If you are doing a first person recreation of a medieval person, you should try to avoid obvious modernisms. It will improve the experience of those around you, and you may enjoy it more yourself. A truly accurate recreation of premodern speech isn’t necessarily an achievable or even desirable goal. If you are portraying an 11th c. Englishman faithfully, hardly anyone will be able to understand you, even if you could pull it off.
Avoid modern subjects. Here are some alternatives:
Fifty men at arms defeat a hundred. Which would you rather be, the worst of the fifty or the best of the hundred?
At a tournament "Which is to be more highly prized: the one who loses two horses or three in one day while attacking or defending quite openly, or the one who keeps his horse very close the whole day and endures and bears well the pulls and blows and everything that comes his way?"
Knights say they perform deeds of arms for the honor of their ladies. Is that so, or do they really do it for their own honor?
A man's wife is under an enchantment: she will be hideous during the day (when others can see her) but beautiful at night (when he sleeps with her.) Or the reverse can be true, but the man must choose one or the other, forever. Which should he choose?
When Adam delved and Eve span, who was then a gentleman? That is, since we are all equally descended from that pair, how can nobles claim that they are worthier than commoners?
There are many styles of music, vocal and instrumental. Which is best?
What is the greatest adornment of the mind, nobility of arms or letters?
Is it better for a man to be brave or wise?
Who was the wickedest woman in the Bible?
More examples of possible conversation topics can be found in Castiglione’s The Book of the Courtier, from which many of the preceeding are cribbed.
Avoid modern slang and contractions.
Avoid false archaicism. Medieval speech didn’t sound archaic to medieval people, it sounded contemporary, because it was.
Some in the Society for Creative Anachronism use medievalish terms when speaking about modern things: dragon for automobile and farspeaker for telephone. Others find these terms jarring, and there are usually better alternatives, like wagon or message. I prefer Head Cook to Feastocrat and Porter to Troll.
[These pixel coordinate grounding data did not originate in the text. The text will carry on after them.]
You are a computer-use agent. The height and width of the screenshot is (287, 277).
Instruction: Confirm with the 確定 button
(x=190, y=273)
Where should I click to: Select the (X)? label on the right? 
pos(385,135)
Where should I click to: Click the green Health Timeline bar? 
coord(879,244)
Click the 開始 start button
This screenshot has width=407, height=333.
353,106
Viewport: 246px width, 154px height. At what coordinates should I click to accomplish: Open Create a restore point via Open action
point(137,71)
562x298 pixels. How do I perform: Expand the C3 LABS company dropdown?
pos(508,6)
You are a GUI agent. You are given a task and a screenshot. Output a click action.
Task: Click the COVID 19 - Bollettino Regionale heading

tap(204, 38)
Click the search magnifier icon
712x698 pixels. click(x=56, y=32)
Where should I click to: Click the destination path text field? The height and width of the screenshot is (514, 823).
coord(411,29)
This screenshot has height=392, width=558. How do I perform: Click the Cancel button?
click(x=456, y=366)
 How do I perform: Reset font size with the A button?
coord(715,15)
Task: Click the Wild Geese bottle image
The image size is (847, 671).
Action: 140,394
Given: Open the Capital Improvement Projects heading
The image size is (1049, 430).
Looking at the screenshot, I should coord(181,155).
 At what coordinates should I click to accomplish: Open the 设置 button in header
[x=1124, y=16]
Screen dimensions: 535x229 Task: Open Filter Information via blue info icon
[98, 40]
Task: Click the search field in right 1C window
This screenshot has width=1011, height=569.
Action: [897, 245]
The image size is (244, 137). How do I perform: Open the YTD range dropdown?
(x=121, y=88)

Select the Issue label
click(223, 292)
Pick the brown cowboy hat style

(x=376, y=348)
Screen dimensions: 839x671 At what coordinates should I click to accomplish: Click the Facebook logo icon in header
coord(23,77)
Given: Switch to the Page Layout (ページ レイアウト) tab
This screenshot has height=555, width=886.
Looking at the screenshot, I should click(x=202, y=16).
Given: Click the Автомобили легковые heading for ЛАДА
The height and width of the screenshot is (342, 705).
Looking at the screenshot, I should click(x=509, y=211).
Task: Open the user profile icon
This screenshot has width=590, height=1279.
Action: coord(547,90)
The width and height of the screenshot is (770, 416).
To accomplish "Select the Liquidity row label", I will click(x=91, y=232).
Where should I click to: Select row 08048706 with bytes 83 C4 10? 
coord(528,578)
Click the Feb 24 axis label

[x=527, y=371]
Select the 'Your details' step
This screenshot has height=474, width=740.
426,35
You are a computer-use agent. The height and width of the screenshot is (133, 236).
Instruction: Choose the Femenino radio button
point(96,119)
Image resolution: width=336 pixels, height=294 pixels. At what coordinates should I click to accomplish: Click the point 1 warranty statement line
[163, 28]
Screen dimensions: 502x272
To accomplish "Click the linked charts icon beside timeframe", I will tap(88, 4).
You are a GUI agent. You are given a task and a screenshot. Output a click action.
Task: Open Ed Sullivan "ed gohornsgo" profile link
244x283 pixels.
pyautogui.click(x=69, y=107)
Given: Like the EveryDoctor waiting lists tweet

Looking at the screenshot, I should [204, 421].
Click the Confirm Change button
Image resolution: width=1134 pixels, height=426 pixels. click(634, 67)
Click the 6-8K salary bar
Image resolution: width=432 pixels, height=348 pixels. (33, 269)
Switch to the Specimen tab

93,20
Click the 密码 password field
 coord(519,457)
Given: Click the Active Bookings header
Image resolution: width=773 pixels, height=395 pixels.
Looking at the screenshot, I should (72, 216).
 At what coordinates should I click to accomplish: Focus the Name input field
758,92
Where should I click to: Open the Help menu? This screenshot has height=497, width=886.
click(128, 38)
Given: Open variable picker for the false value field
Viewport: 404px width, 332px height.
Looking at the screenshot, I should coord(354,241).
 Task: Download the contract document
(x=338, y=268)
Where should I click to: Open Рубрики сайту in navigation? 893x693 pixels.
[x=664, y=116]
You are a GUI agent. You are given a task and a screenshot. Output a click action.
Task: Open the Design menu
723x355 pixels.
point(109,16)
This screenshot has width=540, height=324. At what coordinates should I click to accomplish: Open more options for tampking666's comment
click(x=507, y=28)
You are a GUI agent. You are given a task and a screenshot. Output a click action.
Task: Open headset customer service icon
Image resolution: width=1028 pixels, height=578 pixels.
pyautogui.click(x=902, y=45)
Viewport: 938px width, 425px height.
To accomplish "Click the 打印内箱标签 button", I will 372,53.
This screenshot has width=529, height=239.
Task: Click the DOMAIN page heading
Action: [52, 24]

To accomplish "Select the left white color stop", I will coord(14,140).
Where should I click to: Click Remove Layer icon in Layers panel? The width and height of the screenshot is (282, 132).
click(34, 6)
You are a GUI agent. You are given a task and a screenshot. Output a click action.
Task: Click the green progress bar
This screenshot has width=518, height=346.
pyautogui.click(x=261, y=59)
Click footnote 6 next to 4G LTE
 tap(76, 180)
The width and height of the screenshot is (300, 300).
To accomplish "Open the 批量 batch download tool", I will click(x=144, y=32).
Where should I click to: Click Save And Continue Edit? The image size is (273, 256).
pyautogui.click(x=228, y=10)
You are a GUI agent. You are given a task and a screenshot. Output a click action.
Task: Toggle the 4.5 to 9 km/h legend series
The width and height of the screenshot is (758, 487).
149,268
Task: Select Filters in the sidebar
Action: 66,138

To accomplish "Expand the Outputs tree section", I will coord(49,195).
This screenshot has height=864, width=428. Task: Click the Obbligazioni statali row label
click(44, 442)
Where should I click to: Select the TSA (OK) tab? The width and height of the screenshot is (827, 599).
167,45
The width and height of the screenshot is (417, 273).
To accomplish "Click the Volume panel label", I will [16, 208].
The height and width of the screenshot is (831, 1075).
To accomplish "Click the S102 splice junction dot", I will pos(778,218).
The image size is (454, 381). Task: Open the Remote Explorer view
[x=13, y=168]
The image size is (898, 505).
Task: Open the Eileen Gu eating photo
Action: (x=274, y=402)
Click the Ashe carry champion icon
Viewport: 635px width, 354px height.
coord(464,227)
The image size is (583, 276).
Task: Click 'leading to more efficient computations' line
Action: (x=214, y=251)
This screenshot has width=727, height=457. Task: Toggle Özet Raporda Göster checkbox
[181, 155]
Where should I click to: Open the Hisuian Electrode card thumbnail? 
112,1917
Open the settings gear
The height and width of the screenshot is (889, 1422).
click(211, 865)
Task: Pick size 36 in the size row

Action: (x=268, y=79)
Use thee and thou correctly or not at all. The second choice is much easier.
Some people have the talent of picking up the patterns of speech of another period by osmosis. If they read enough Chaucer or Froissart in translation, they are able to convey some sense of the flavor and construction of speech from that time. If you’re one of them, great. If not, don’t worry about it. It doesn’t hurt to give the technique a try. If you’re interested in an era, read some good books written during the period. At worst, you’ll have read some good books and gained a better understanding of your period of interest.